EXCERPTED RECORDS:
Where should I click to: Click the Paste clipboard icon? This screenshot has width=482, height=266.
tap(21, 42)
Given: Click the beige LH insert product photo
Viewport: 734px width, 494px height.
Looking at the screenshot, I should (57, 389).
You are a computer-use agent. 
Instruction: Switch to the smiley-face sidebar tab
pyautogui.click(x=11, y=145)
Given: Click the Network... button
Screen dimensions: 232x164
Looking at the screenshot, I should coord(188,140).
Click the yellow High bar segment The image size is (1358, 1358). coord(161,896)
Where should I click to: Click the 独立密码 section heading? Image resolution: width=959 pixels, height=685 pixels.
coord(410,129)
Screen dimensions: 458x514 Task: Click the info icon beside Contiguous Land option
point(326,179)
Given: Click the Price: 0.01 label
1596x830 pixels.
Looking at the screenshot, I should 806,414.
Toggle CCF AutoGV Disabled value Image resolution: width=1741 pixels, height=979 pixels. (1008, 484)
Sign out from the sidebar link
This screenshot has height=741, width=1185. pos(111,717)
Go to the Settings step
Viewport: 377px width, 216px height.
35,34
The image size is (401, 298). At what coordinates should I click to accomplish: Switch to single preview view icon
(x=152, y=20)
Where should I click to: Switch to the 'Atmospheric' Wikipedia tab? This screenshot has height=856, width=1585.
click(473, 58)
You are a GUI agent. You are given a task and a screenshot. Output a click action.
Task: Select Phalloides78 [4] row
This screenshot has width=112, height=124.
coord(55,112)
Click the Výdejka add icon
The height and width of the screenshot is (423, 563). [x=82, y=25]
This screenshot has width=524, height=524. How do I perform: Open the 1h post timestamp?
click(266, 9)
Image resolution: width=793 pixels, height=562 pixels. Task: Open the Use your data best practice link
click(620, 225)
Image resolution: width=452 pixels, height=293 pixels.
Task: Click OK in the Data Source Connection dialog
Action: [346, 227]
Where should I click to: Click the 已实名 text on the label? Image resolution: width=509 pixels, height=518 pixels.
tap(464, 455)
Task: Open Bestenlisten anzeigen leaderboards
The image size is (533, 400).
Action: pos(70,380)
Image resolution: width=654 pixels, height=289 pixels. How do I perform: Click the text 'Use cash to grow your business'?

JOB:
Reproduce the entire listing above, line for line, without altering any character.

TASK RESULT:
Where should I click to: Click the Paste clipboard icon? This screenshot has width=482, height=266.
tap(21, 42)
Given: Click the beige LH insert product photo
Viewport: 734px width, 494px height.
Looking at the screenshot, I should (57, 389).
You are a computer-use agent. 
Instruction: Switch to the smiley-face sidebar tab
pyautogui.click(x=11, y=145)
Given: Click the Network... button
Screen dimensions: 232x164
Looking at the screenshot, I should coord(188,140).
Click the yellow High bar segment The image size is (1358, 1358). coord(161,896)
Where should I click to: Click the 独立密码 section heading? Image resolution: width=959 pixels, height=685 pixels.
coord(410,129)
Screen dimensions: 458x514 Task: Click the info icon beside Contiguous Land option
point(326,179)
Given: Click the Price: 0.01 label
1596x830 pixels.
Looking at the screenshot, I should 806,414.
Toggle CCF AutoGV Disabled value Image resolution: width=1741 pixels, height=979 pixels. (1008, 484)
Sign out from the sidebar link
This screenshot has height=741, width=1185. pos(111,717)
Go to the Settings step
Viewport: 377px width, 216px height.
35,34
The image size is (401, 298). At what coordinates should I click to accomplish: Switch to single preview view icon
(x=152, y=20)
Where should I click to: Switch to the 'Atmospheric' Wikipedia tab? This screenshot has height=856, width=1585.
click(473, 58)
You are a GUI agent. You are given a task and a screenshot. Output a click action.
Task: Select Phalloides78 [4] row
This screenshot has width=112, height=124.
coord(55,112)
Click the Výdejka add icon
The height and width of the screenshot is (423, 563). [x=82, y=25]
This screenshot has width=524, height=524. How do I perform: Open the 1h post timestamp?
click(266, 9)
Image resolution: width=793 pixels, height=562 pixels. Task: Open the Use your data best practice link
click(620, 225)
Image resolution: width=452 pixels, height=293 pixels.
Task: Click OK in the Data Source Connection dialog
Action: [346, 227]
Where should I click to: Click the 已实名 text on the label? Image resolution: width=509 pixels, height=518 pixels.
tap(464, 455)
Task: Open Bestenlisten anzeigen leaderboards
The image size is (533, 400).
Action: pos(70,380)
Image resolution: width=654 pixels, height=289 pixels. How do I perform: Click the text 'Use cash to grow your business'?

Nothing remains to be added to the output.